Stored data
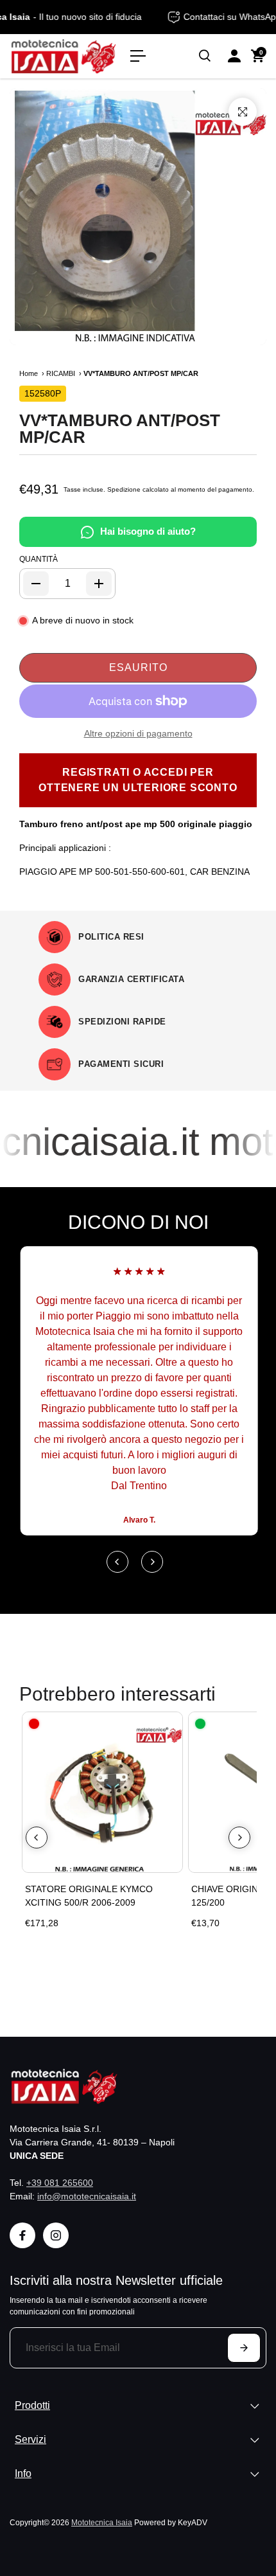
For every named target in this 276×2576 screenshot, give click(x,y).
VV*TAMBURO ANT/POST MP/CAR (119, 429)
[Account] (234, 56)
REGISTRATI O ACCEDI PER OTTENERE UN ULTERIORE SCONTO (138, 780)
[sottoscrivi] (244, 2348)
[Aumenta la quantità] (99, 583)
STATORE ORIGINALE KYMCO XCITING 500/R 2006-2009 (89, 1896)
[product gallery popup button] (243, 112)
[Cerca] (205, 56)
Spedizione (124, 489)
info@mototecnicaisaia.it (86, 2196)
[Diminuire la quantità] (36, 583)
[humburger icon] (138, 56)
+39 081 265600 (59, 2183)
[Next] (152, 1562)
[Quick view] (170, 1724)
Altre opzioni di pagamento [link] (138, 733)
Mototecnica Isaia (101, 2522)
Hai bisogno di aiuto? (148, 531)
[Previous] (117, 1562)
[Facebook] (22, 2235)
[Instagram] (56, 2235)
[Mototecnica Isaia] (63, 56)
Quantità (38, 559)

▶ **WHAT YOU SHOULD DO**
Leave the images out and give the rest of the data again exactly.

▶ **SOLUTION**
For every named target in this 276×2576 screenshot, give click(x,y).
VV*TAMBURO ANT/POST MP/CAR (119, 429)
[Account] (234, 56)
REGISTRATI O ACCEDI PER OTTENERE UN ULTERIORE SCONTO (138, 780)
[sottoscrivi] (244, 2348)
[Aumenta la quantità] (99, 583)
STATORE ORIGINALE KYMCO XCITING 500/R 2006-2009 (89, 1896)
[product gallery popup button] (243, 112)
[Cerca] (205, 56)
Spedizione (124, 489)
info@mototecnicaisaia.it (86, 2196)
[Diminuire la quantità] (36, 583)
[humburger icon] (138, 56)
+39 081 265600 (59, 2183)
[Next] (152, 1562)
[Quick view] (170, 1724)
Altre opzioni di pagamento [link] (138, 733)
Mototecnica Isaia (101, 2522)
Hai bisogno di aiuto? (148, 531)
[Previous] (117, 1562)
[Facebook] (22, 2235)
[Instagram] (56, 2235)
[Mototecnica Isaia] (63, 56)
Quantità (38, 559)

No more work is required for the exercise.